### TASK INPUT
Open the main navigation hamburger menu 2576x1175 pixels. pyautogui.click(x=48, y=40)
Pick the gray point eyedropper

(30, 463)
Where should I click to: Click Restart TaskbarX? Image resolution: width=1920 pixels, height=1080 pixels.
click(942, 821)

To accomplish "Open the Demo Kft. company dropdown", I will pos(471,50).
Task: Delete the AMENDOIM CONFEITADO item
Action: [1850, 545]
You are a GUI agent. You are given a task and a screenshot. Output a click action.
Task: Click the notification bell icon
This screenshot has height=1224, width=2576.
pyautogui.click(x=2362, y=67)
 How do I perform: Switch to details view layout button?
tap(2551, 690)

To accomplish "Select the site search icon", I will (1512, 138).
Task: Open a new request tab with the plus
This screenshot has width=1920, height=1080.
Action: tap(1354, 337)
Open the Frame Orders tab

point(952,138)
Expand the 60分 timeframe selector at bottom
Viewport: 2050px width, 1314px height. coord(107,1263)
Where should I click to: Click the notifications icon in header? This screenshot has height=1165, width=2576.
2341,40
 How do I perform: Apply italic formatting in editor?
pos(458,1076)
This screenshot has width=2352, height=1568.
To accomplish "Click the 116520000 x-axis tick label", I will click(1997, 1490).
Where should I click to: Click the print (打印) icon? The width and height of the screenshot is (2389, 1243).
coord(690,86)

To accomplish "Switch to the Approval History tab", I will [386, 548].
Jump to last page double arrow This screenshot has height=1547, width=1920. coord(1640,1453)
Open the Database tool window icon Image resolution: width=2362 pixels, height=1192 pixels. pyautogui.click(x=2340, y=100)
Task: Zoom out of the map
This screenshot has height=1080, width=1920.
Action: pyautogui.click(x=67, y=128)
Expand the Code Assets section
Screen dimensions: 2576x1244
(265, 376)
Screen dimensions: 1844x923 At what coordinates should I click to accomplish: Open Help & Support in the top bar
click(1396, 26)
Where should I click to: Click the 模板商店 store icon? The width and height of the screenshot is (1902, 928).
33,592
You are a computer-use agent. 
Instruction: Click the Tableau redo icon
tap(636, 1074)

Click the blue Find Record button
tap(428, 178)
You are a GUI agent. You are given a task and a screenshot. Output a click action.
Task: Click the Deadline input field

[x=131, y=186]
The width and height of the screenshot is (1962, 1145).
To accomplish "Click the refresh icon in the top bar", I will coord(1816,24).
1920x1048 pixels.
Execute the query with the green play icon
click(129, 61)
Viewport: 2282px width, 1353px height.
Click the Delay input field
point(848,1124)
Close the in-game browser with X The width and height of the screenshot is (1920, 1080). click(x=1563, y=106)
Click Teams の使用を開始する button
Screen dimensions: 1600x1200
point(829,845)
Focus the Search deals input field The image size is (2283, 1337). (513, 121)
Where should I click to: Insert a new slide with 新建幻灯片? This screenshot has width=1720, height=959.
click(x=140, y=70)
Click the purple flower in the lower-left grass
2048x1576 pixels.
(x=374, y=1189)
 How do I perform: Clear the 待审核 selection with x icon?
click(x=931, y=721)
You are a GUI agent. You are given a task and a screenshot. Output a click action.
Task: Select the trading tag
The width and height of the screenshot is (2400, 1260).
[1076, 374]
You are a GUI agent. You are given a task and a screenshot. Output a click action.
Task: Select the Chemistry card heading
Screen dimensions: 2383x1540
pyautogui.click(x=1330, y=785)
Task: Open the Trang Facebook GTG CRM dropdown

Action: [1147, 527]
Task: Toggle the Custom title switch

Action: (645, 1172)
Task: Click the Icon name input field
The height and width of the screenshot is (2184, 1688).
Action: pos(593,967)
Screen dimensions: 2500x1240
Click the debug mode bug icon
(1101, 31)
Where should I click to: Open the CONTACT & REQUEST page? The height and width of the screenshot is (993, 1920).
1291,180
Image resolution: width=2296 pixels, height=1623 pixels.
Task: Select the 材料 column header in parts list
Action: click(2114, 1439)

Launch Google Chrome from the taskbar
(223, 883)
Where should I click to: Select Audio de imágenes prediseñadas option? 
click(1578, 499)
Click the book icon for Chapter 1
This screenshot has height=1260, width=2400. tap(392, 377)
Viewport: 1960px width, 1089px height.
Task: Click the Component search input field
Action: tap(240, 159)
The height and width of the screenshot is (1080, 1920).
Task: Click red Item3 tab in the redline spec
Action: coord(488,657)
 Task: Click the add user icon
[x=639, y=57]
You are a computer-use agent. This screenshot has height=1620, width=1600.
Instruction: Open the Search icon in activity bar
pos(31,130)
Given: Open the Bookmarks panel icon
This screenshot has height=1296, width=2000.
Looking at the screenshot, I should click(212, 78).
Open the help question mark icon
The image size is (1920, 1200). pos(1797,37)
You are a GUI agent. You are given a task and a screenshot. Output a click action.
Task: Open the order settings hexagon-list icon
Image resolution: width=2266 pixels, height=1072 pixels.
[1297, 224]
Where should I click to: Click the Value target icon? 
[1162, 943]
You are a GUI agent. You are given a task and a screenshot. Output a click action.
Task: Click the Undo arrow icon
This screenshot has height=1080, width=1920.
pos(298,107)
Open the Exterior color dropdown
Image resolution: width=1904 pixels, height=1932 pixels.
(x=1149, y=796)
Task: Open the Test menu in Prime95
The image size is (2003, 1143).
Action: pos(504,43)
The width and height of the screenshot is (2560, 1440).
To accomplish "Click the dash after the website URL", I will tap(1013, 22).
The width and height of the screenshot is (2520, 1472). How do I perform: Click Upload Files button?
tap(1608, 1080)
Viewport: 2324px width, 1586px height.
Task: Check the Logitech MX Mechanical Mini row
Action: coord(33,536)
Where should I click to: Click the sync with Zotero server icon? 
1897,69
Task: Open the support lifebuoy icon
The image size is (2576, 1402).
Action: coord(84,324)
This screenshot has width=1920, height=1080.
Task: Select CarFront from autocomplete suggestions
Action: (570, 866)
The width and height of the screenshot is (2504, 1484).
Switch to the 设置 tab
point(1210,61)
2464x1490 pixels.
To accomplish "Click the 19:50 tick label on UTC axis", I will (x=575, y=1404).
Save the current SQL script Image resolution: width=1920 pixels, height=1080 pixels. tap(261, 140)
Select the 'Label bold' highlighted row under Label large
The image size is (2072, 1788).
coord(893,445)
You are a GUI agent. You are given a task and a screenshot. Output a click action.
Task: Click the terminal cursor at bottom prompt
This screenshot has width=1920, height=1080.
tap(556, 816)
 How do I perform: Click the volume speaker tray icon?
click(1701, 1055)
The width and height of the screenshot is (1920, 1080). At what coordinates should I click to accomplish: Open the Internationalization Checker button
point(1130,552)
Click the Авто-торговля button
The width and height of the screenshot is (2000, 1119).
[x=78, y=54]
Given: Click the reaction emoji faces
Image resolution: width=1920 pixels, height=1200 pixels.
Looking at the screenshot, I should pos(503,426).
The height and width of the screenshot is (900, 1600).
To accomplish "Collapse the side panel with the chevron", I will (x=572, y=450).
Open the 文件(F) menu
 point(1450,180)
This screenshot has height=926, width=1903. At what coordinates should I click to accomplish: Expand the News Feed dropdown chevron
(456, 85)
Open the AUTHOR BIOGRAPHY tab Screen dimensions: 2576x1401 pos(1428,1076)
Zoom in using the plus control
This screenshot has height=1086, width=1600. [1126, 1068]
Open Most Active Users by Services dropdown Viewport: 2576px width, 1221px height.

### GOAL OF THE EXERCISE
Wherever the string "axis" appears in the entries, copy that line.

### EXERCISE RESPONSE
To accomplish "Click the 116520000 x-axis tick label", I will click(1997, 1490).
To accomplish "Click the 19:50 tick label on UTC axis", I will (x=575, y=1404).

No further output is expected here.